» **EXERCISE AIM**: Output the records from the line containing "Where should I click to: Click the D2000" through the line containing "[x=111, y=424]", inclusive, as a numbered list with blank lines omitted.

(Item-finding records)
_____
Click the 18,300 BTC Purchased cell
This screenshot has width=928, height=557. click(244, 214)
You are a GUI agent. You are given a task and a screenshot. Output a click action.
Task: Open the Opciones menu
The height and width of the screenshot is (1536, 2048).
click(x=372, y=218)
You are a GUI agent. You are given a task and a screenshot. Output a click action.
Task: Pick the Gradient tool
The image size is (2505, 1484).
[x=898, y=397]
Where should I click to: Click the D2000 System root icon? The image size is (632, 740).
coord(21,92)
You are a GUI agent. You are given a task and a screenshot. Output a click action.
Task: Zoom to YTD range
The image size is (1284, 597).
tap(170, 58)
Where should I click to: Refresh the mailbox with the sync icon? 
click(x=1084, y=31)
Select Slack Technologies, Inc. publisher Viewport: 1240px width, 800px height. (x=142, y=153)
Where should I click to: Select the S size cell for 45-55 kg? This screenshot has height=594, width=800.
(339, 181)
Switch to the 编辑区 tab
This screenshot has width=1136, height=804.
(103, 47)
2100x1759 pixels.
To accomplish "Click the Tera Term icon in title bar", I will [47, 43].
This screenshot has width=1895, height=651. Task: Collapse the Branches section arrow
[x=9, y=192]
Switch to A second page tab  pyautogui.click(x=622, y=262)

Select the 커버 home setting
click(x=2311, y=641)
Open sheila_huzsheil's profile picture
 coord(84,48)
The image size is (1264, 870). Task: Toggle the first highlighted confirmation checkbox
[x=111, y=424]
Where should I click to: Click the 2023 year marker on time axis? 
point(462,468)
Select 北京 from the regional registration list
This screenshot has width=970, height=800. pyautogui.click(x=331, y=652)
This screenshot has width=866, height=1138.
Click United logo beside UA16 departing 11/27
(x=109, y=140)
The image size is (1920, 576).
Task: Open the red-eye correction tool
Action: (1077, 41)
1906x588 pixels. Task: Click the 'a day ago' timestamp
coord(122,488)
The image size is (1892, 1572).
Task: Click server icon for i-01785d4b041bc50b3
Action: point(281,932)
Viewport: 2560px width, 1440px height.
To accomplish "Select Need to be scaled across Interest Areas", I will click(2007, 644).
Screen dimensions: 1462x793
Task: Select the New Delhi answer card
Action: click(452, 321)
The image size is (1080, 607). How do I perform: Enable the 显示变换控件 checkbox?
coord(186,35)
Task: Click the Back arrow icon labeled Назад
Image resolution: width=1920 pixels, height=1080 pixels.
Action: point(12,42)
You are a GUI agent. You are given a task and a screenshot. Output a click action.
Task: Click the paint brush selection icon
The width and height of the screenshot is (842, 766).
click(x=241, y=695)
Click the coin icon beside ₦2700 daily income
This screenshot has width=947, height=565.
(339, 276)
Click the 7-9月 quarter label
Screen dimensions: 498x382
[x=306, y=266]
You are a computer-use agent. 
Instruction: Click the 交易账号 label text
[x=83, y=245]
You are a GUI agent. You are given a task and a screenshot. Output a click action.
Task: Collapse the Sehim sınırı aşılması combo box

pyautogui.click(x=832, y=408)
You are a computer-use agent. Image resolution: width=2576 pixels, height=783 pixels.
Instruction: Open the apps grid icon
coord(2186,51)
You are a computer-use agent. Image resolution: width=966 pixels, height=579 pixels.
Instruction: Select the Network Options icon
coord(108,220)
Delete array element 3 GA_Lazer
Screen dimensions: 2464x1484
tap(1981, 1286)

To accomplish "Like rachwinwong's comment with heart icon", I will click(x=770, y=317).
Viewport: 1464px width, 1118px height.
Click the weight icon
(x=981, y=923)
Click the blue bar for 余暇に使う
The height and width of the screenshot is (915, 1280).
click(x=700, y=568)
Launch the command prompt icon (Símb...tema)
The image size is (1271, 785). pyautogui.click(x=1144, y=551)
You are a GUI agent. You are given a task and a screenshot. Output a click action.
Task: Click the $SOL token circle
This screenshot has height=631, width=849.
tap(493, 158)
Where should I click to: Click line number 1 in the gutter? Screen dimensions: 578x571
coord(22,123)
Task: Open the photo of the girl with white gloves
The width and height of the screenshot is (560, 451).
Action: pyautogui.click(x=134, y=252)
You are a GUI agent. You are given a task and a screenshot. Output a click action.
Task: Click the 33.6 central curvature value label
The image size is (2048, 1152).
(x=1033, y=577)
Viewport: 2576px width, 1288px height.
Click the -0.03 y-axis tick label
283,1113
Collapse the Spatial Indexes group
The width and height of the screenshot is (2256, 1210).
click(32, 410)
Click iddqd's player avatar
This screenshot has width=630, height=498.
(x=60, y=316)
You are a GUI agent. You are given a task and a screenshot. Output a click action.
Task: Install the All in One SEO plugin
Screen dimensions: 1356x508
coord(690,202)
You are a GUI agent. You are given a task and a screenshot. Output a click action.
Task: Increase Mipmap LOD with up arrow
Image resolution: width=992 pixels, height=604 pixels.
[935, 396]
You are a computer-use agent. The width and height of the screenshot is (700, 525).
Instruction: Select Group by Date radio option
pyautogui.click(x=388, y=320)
_____
» **RESULT OF THIS TASK**:
1. Where should I click to: Click the D2000 System root icon? The image size is (632, 740).
2. coord(21,92)
3. You are a GUI agent. You are given a task and a screenshot. Output a click action.
4. Task: Zoom to YTD range
5. The image size is (1284, 597).
6. tap(170, 58)
7. Where should I click to: Refresh the mailbox with the sync icon? 
8. click(x=1084, y=31)
9. Select Slack Technologies, Inc. publisher Viewport: 1240px width, 800px height. (x=142, y=153)
10. Where should I click to: Select the S size cell for 45-55 kg? This screenshot has height=594, width=800.
11. (339, 181)
12. Switch to the 编辑区 tab
13. This screenshot has width=1136, height=804.
14. (103, 47)
15. 2100x1759 pixels.
16. To accomplish "Click the Tera Term icon in title bar", I will [47, 43].
17. This screenshot has width=1895, height=651. Task: Collapse the Branches section arrow
18. [x=9, y=192]
19. Switch to A second page tab  pyautogui.click(x=622, y=262)
20. Select the 커버 home setting
21. click(x=2311, y=641)
22. Open sheila_huzsheil's profile picture
23.  coord(84,48)
24. The image size is (1264, 870). Task: Toggle the first highlighted confirmation checkbox
25. [x=111, y=424]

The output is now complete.